La comunicazione mediata da tecnologie
Il prototipo della c. mediata da tecnologie è quella mediata da computer. Quest'ultima è tipicamente un sistema di c. asincrona il cui aspetto essenziale consiste nella tendenza a riportare in tutto o in parte il messaggio cui si intende rispondere. Si tratta di una particolare strategia volta a rendere più facile la comprensione della risposta da parte del ricevente. Un'altra caratteristica tipica di questa modalità comunicazionale è il ricorso a strategie volte a compensare la mancanza di codici di c. gestuali. C.C. Werry (1996) ha sottolineato che questa particolare modalità di c. influenza la conversazione caratterizzandola con un particolare 'registro linguistico' che si manifesta attraverso un uso altamente economico del linguaggio nel tentativo di emulare una normale conversazione faccia a faccia. In tale ottica vengono utilizzati molti acronimi e abbreviazioni; inoltre si osserva una frequente sostituzione di proposizioni, avverbi, aggettivi con simboli o segni di altri linguaggi artificiali.
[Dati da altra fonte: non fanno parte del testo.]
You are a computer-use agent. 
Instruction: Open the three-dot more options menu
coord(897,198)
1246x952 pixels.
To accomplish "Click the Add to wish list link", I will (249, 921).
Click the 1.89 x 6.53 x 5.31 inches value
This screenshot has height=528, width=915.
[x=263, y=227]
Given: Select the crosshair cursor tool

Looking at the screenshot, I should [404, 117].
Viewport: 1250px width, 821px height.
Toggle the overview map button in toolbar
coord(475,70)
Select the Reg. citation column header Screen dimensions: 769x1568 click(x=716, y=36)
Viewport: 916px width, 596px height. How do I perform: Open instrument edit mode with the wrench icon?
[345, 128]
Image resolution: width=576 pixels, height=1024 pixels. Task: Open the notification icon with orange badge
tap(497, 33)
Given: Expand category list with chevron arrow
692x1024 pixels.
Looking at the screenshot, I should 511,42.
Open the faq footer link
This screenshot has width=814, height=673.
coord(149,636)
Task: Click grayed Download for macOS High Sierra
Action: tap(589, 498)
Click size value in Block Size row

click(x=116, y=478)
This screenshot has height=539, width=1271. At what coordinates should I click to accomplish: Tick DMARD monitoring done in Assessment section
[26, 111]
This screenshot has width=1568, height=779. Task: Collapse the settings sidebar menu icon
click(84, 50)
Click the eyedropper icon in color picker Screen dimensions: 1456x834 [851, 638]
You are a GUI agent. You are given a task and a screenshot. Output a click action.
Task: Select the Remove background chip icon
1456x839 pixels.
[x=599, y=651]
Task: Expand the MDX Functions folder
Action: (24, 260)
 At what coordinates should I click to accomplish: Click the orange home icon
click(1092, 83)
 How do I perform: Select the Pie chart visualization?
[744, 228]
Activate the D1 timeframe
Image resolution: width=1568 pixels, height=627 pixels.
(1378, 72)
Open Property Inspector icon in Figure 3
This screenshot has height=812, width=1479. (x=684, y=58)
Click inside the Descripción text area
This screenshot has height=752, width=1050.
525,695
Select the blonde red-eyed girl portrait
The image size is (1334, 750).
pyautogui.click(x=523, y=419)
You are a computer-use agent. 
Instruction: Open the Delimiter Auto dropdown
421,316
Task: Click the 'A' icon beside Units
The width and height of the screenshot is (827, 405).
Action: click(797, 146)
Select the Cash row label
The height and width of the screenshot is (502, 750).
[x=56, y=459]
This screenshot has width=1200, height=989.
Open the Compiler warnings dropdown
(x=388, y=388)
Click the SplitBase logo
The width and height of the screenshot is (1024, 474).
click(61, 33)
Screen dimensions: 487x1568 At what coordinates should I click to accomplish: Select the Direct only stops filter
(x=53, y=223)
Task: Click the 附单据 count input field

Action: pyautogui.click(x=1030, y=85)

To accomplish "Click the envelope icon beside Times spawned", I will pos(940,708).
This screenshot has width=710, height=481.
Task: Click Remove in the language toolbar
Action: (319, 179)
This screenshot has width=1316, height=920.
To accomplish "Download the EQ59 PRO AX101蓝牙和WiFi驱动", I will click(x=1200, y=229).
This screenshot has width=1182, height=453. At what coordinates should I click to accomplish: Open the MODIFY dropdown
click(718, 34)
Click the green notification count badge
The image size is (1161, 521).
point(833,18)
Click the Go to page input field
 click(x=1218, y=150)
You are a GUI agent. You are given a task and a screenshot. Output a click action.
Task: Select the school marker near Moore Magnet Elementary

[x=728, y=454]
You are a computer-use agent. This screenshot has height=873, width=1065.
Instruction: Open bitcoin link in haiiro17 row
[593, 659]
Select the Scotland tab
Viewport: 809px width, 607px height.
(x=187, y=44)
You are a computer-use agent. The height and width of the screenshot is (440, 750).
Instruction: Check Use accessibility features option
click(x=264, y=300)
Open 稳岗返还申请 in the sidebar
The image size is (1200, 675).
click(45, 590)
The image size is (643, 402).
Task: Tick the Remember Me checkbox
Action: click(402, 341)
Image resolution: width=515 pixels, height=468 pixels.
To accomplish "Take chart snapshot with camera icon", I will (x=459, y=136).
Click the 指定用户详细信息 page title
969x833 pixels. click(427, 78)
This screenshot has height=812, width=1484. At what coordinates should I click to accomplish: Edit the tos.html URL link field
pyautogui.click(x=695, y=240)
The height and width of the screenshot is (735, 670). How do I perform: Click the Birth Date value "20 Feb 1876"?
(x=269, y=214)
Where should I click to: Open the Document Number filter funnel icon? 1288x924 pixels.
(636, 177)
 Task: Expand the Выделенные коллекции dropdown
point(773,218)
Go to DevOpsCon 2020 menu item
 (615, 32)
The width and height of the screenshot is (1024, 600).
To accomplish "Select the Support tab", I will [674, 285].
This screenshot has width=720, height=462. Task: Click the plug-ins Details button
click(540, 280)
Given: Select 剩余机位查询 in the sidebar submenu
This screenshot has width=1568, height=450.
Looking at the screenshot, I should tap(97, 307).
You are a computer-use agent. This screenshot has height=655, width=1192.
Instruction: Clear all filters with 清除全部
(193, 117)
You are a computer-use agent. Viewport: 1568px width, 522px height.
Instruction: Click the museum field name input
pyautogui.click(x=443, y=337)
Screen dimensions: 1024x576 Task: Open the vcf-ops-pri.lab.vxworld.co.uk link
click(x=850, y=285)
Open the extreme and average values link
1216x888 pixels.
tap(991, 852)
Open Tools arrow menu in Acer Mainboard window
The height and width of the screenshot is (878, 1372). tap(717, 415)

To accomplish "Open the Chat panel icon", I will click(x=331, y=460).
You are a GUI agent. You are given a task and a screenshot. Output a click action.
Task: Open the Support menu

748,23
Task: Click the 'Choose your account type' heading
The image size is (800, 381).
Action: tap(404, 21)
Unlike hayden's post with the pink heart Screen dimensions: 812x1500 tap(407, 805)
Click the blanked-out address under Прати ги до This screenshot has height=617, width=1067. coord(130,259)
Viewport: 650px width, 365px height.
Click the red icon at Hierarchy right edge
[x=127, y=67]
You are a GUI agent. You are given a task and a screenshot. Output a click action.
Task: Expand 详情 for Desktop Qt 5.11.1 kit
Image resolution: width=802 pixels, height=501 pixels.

Vi sono altri aspetti psicologicamente rilevanti di questa modalità comunicazionale, messi in luce da P.M. Wallace (1999). Il primo è il processo di formazione delle impressioni dell'interlocutore. Mentre nella c. in presenza la creazione dell'impressione dell'interlocutore avviene velocemente, nella c. mediata dal computer il processo è sempre più lento ed è legato alle caratteristiche del mezzo. La velocità irregolare di trasmissione dei messaggi rende impossibile mantenere il ritmo tipico delle conversazioni tra interlocutori in presenza. Il secondo aspetto riguarda la gestione della propria identità. Spesso gli individui che comunicano in Internet, infatti, 'sperimentano' nuove identità con effetti positivi, come il miglioramento del sé reale, ma anche con conseguenze negative a livello sociale allorché il cambiamento di identità è volto a sostenere pratiche illecite.